**Aim of the exercise**.
Could you repeat the entries below word for word, leaving nothing out?

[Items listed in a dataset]
********

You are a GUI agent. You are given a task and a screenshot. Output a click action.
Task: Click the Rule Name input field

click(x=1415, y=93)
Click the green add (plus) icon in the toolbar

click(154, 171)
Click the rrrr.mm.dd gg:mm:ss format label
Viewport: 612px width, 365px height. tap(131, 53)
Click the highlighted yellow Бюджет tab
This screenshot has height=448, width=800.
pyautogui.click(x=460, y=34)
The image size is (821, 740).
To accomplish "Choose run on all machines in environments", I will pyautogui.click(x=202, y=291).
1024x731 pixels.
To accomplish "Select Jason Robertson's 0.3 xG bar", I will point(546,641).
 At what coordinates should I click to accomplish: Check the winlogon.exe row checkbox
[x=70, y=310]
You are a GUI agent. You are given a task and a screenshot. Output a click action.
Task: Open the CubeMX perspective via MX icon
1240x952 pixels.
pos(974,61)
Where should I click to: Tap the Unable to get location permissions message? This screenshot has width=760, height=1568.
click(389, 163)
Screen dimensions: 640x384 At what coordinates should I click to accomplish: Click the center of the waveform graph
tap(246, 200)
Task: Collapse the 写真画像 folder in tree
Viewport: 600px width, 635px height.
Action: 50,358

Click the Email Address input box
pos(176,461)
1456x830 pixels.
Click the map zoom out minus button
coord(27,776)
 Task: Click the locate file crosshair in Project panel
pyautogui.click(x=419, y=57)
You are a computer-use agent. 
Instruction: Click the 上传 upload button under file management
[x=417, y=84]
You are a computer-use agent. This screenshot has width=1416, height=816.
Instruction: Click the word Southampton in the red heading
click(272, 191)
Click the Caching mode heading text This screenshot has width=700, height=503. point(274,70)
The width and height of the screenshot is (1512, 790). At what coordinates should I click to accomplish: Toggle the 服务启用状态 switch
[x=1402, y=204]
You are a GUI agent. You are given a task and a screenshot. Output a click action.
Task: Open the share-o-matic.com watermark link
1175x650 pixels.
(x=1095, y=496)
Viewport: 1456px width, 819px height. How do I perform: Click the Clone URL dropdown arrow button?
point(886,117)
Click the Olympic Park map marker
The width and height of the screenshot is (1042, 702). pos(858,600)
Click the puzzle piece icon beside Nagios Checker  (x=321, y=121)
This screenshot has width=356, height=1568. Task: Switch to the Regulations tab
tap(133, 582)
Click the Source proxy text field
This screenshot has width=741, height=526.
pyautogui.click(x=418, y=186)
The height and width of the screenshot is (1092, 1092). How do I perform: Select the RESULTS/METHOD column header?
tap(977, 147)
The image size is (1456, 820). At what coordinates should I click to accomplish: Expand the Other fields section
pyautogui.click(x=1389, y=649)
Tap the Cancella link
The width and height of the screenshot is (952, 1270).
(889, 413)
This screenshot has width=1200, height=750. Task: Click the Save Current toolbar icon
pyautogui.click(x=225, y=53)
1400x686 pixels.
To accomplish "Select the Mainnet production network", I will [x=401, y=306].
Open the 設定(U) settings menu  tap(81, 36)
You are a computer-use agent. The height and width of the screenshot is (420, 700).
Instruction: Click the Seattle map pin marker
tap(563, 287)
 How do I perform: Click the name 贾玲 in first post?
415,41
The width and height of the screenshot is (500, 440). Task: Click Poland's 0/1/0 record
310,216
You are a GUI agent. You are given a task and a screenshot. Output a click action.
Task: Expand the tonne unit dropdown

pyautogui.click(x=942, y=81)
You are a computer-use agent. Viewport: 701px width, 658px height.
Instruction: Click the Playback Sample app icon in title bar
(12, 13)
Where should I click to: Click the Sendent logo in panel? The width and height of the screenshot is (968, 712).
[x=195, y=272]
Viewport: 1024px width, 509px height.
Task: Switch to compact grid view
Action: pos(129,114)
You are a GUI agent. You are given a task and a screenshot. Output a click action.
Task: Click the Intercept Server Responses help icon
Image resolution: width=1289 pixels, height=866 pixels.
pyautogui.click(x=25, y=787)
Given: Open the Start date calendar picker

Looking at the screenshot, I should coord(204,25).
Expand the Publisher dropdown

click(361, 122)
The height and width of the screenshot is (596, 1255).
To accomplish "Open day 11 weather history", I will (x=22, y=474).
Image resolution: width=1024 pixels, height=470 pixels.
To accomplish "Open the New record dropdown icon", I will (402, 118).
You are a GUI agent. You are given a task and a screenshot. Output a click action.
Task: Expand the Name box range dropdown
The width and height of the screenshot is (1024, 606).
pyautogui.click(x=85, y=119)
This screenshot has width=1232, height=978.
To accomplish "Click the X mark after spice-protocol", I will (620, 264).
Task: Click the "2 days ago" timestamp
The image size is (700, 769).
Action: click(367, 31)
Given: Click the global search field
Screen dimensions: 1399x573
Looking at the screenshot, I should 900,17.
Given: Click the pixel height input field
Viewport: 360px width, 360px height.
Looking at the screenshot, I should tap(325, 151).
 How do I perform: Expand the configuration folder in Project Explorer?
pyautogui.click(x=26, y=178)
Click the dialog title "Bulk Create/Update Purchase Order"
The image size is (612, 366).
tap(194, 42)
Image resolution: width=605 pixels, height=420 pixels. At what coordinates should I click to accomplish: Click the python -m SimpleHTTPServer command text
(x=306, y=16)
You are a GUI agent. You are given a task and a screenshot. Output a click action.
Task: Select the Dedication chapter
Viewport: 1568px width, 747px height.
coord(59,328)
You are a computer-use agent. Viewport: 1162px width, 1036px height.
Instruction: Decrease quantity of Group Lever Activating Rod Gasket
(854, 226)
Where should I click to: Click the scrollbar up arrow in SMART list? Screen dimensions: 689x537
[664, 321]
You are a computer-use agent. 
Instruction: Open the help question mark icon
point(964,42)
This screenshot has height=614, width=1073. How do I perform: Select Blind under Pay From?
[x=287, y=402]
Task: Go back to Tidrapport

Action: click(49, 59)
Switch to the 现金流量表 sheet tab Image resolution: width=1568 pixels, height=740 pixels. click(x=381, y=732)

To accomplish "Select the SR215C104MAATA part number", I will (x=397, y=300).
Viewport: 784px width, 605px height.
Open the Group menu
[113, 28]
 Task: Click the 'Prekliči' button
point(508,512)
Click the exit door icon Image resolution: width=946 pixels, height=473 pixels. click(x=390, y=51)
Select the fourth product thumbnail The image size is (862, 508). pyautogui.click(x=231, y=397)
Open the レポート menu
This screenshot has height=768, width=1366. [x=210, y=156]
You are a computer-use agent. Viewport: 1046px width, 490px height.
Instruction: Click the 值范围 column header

********

**Final answer**.
You are a GUI agent. You are given a task and a screenshot. Output a click action.
Task: Click the Rule Name input field

click(x=1415, y=93)
Click the green add (plus) icon in the toolbar

click(154, 171)
Click the rrrr.mm.dd gg:mm:ss format label
Viewport: 612px width, 365px height. tap(131, 53)
Click the highlighted yellow Бюджет tab
This screenshot has height=448, width=800.
pyautogui.click(x=460, y=34)
The image size is (821, 740).
To accomplish "Choose run on all machines in environments", I will pyautogui.click(x=202, y=291).
1024x731 pixels.
To accomplish "Select Jason Robertson's 0.3 xG bar", I will point(546,641).
 At what coordinates should I click to accomplish: Check the winlogon.exe row checkbox
[x=70, y=310]
You are a GUI agent. You are given a task and a screenshot. Output a click action.
Task: Open the CubeMX perspective via MX icon
1240x952 pixels.
pos(974,61)
Where should I click to: Tap the Unable to get location permissions message? This screenshot has width=760, height=1568.
click(389, 163)
Screen dimensions: 640x384 At what coordinates should I click to accomplish: Click the center of the waveform graph
tap(246, 200)
Task: Collapse the 写真画像 folder in tree
Viewport: 600px width, 635px height.
Action: 50,358

Click the Email Address input box
pos(176,461)
1456x830 pixels.
Click the map zoom out minus button
coord(27,776)
 Task: Click the locate file crosshair in Project panel
pyautogui.click(x=419, y=57)
You are a computer-use agent. 
Instruction: Click the 上传 upload button under file management
[x=417, y=84]
You are a computer-use agent. This screenshot has width=1416, height=816.
Instruction: Click the word Southampton in the red heading
click(272, 191)
Click the Caching mode heading text This screenshot has width=700, height=503. point(274,70)
The width and height of the screenshot is (1512, 790). At what coordinates should I click to accomplish: Toggle the 服务启用状态 switch
[x=1402, y=204]
You are a GUI agent. You are given a task and a screenshot. Output a click action.
Task: Open the share-o-matic.com watermark link
1175x650 pixels.
(x=1095, y=496)
Viewport: 1456px width, 819px height. How do I perform: Click the Clone URL dropdown arrow button?
point(886,117)
Click the Olympic Park map marker
The width and height of the screenshot is (1042, 702). pos(858,600)
Click the puzzle piece icon beside Nagios Checker  (x=321, y=121)
This screenshot has width=356, height=1568. Task: Switch to the Regulations tab
tap(133, 582)
Click the Source proxy text field
This screenshot has width=741, height=526.
pyautogui.click(x=418, y=186)
The height and width of the screenshot is (1092, 1092). How do I perform: Select the RESULTS/METHOD column header?
tap(977, 147)
The image size is (1456, 820). At what coordinates should I click to accomplish: Expand the Other fields section
pyautogui.click(x=1389, y=649)
Tap the Cancella link
The width and height of the screenshot is (952, 1270).
(889, 413)
This screenshot has width=1200, height=750. Task: Click the Save Current toolbar icon
pyautogui.click(x=225, y=53)
1400x686 pixels.
To accomplish "Select the Mainnet production network", I will [x=401, y=306].
Open the 設定(U) settings menu  tap(81, 36)
You are a computer-use agent. The height and width of the screenshot is (420, 700).
Instruction: Click the Seattle map pin marker
tap(563, 287)
 How do I perform: Click the name 贾玲 in first post?
415,41
The width and height of the screenshot is (500, 440). Task: Click Poland's 0/1/0 record
310,216
You are a GUI agent. You are given a task and a screenshot. Output a click action.
Task: Expand the tonne unit dropdown

pyautogui.click(x=942, y=81)
You are a computer-use agent. Viewport: 701px width, 658px height.
Instruction: Click the Playback Sample app icon in title bar
(12, 13)
Where should I click to: Click the Sendent logo in panel? The width and height of the screenshot is (968, 712).
[x=195, y=272]
Viewport: 1024px width, 509px height.
Task: Switch to compact grid view
Action: pos(129,114)
You are a GUI agent. You are given a task and a screenshot. Output a click action.
Task: Click the Intercept Server Responses help icon
Image resolution: width=1289 pixels, height=866 pixels.
pyautogui.click(x=25, y=787)
Given: Open the Start date calendar picker

Looking at the screenshot, I should coord(204,25).
Expand the Publisher dropdown

click(361, 122)
The height and width of the screenshot is (596, 1255).
To accomplish "Open day 11 weather history", I will (x=22, y=474).
Image resolution: width=1024 pixels, height=470 pixels.
To accomplish "Open the New record dropdown icon", I will (402, 118).
You are a GUI agent. You are given a task and a screenshot. Output a click action.
Task: Expand the Name box range dropdown
The width and height of the screenshot is (1024, 606).
pyautogui.click(x=85, y=119)
This screenshot has width=1232, height=978.
To accomplish "Click the X mark after spice-protocol", I will (620, 264).
Task: Click the "2 days ago" timestamp
The image size is (700, 769).
Action: click(367, 31)
Given: Click the global search field
Screen dimensions: 1399x573
Looking at the screenshot, I should 900,17.
Given: Click the pixel height input field
Viewport: 360px width, 360px height.
Looking at the screenshot, I should tap(325, 151).
 How do I perform: Expand the configuration folder in Project Explorer?
pyautogui.click(x=26, y=178)
Click the dialog title "Bulk Create/Update Purchase Order"
The image size is (612, 366).
tap(194, 42)
Image resolution: width=605 pixels, height=420 pixels. At what coordinates should I click to accomplish: Click the python -m SimpleHTTPServer command text
(x=306, y=16)
You are a GUI agent. You are given a task and a screenshot. Output a click action.
Task: Select the Dedication chapter
Viewport: 1568px width, 747px height.
coord(59,328)
You are a computer-use agent. Viewport: 1162px width, 1036px height.
Instruction: Decrease quantity of Group Lever Activating Rod Gasket
(854, 226)
Where should I click to: Click the scrollbar up arrow in SMART list? Screen dimensions: 689x537
[664, 321]
You are a computer-use agent. 
Instruction: Open the help question mark icon
point(964,42)
This screenshot has height=614, width=1073. How do I perform: Select Blind under Pay From?
[x=287, y=402]
Task: Go back to Tidrapport

Action: click(49, 59)
Switch to the 现金流量表 sheet tab Image resolution: width=1568 pixels, height=740 pixels. click(x=381, y=732)

To accomplish "Select the SR215C104MAATA part number", I will (x=397, y=300).
Viewport: 784px width, 605px height.
Open the Group menu
[113, 28]
 Task: Click the 'Prekliči' button
point(508,512)
Click the exit door icon Image resolution: width=946 pixels, height=473 pixels. click(x=390, y=51)
Select the fourth product thumbnail The image size is (862, 508). pyautogui.click(x=231, y=397)
Open the レポート menu
This screenshot has height=768, width=1366. [x=210, y=156]
You are a computer-use agent. Viewport: 1046px width, 490px height.
Instruction: Click the 值范围 column header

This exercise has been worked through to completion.